Gemeinkosten bestehen aus Mieten, Energiekosten, Instandhaltungskosten, Dienstleistungen, Waren und Produkten, die ein Unternehmen für das laufende Geschäft benötigt, ohne dass diese Kosten eindeutig einem Produkt oder einer Dienstleistung zuzuordnen sind. Alle Kosten eines Unternehmens lassen sich entweder als (produktbezogene) Einzelkosten oder (allgemeine) Gemeinkosten einteilen.

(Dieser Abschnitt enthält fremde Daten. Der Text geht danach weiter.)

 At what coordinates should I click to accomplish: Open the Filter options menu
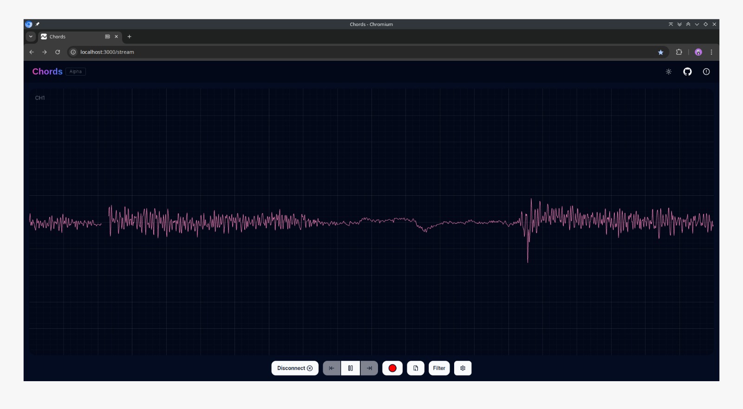click(439, 368)
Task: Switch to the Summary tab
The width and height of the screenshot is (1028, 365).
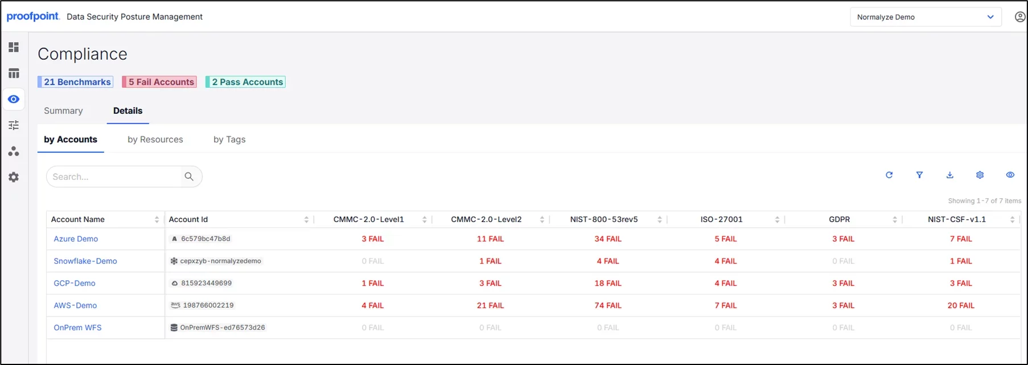Action: pyautogui.click(x=63, y=110)
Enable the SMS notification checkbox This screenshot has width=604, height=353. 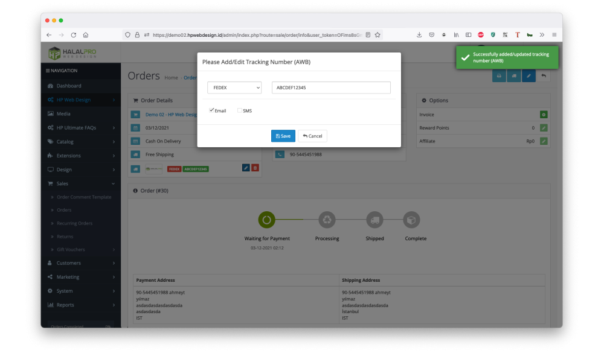coord(240,110)
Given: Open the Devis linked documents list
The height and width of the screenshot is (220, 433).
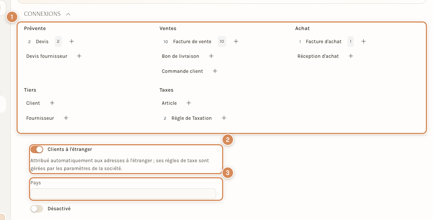Looking at the screenshot, I should pyautogui.click(x=42, y=41).
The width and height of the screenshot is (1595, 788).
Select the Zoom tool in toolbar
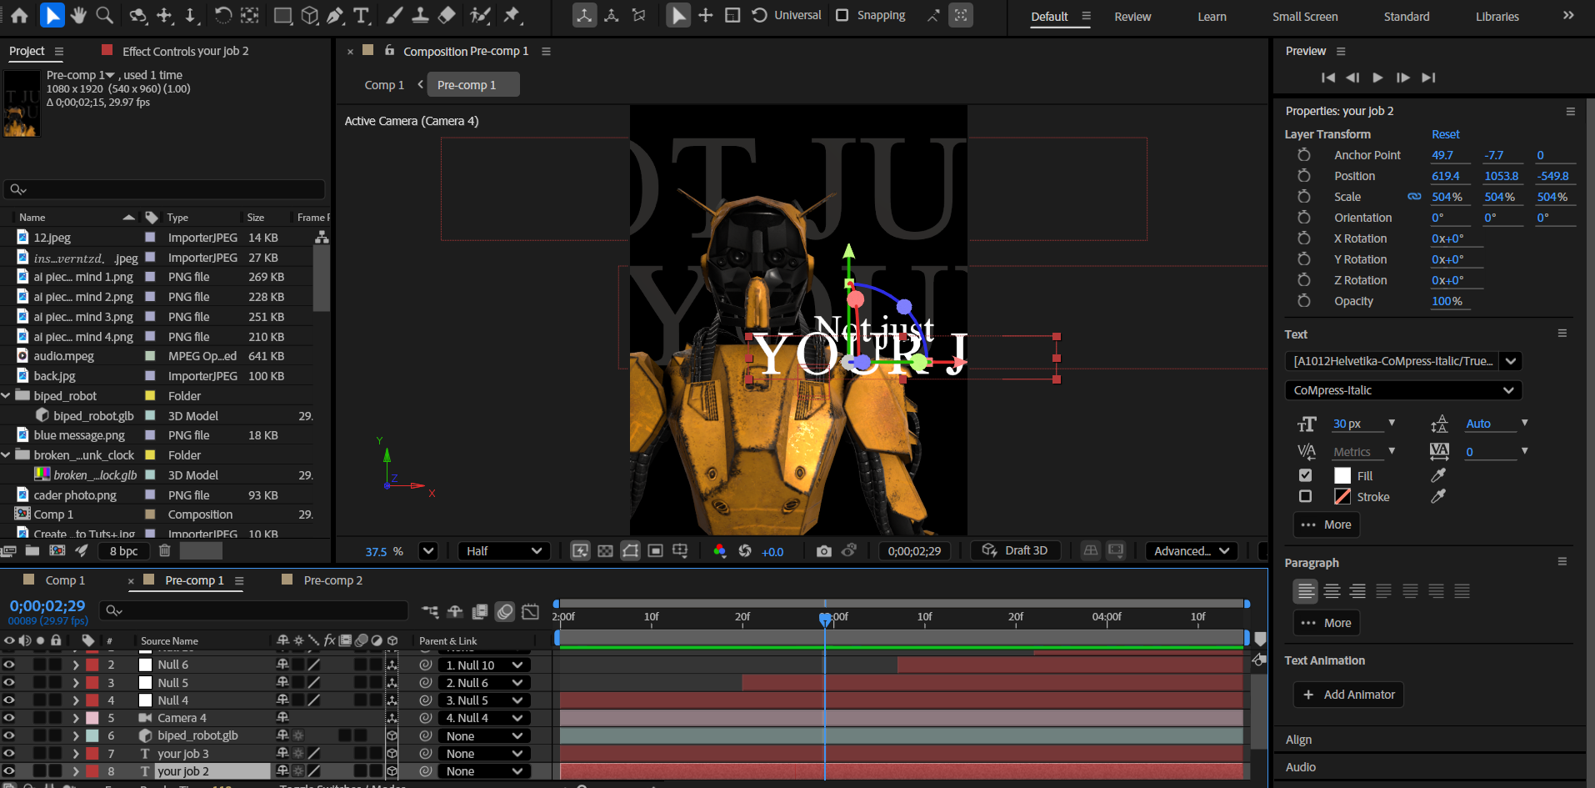pos(104,15)
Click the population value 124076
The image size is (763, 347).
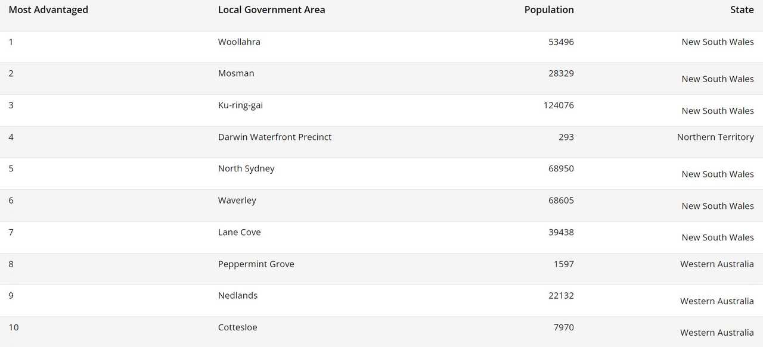point(561,105)
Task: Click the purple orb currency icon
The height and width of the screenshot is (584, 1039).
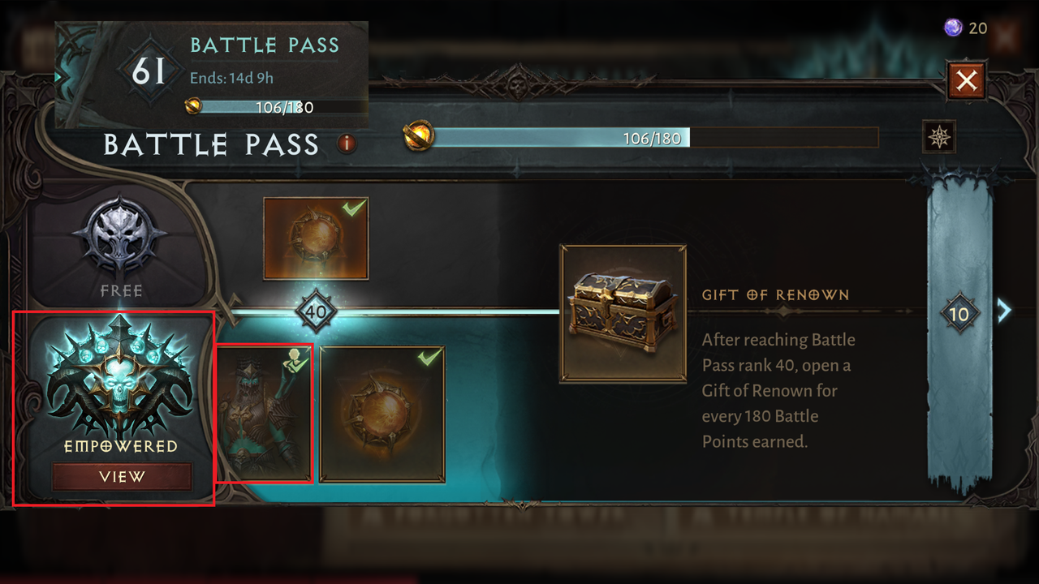Action: [x=952, y=28]
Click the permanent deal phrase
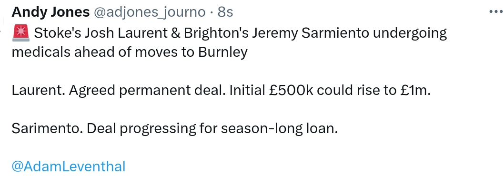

Gemeinkosten in der Kostenträgerrechnung
Die Kostenträgerrechnung wird auf die Herstellung eines Produkts oder die Erbringung einer Dienstleistung bezogen. Gemeinkosten sind in diesem Zusammenhang alle im Betrieb anfallenden Aufwendungen, die Sie diesen Vorgängen nicht direkt zuordnen können. Besonders augenfällig ist es, wenn Sie in einem Unternehmen oder sogar an einer Maschine mehrere Produkte herstellen.
Zu den Gemeinkosten gehören: allgemeine Ressourcen wie Kosten für Gebäude, für Mehrfachproduktion genutzte Maschinen sowie Löhne und Gehälter, die Sie nicht produktspezifisch zuordnen können. Solche Löhne und Gehälter fallen beispielsweise in der Lagerlogistik oder der Verwaltung an. Den Gemeinkosten werden auch die Aufwendungen für die Energieversorgung zugerechnet, wenn auch hier keine klare Zuordnung erfolgen kann, beispielsweise für die Klimaanlage oder die Beleuchtung. Weiterhin fallen Versicherungen, Beiträge zu Verbänden oder gewinnunabhängige Steuern wie die Grundsteuer in diese Kategorie.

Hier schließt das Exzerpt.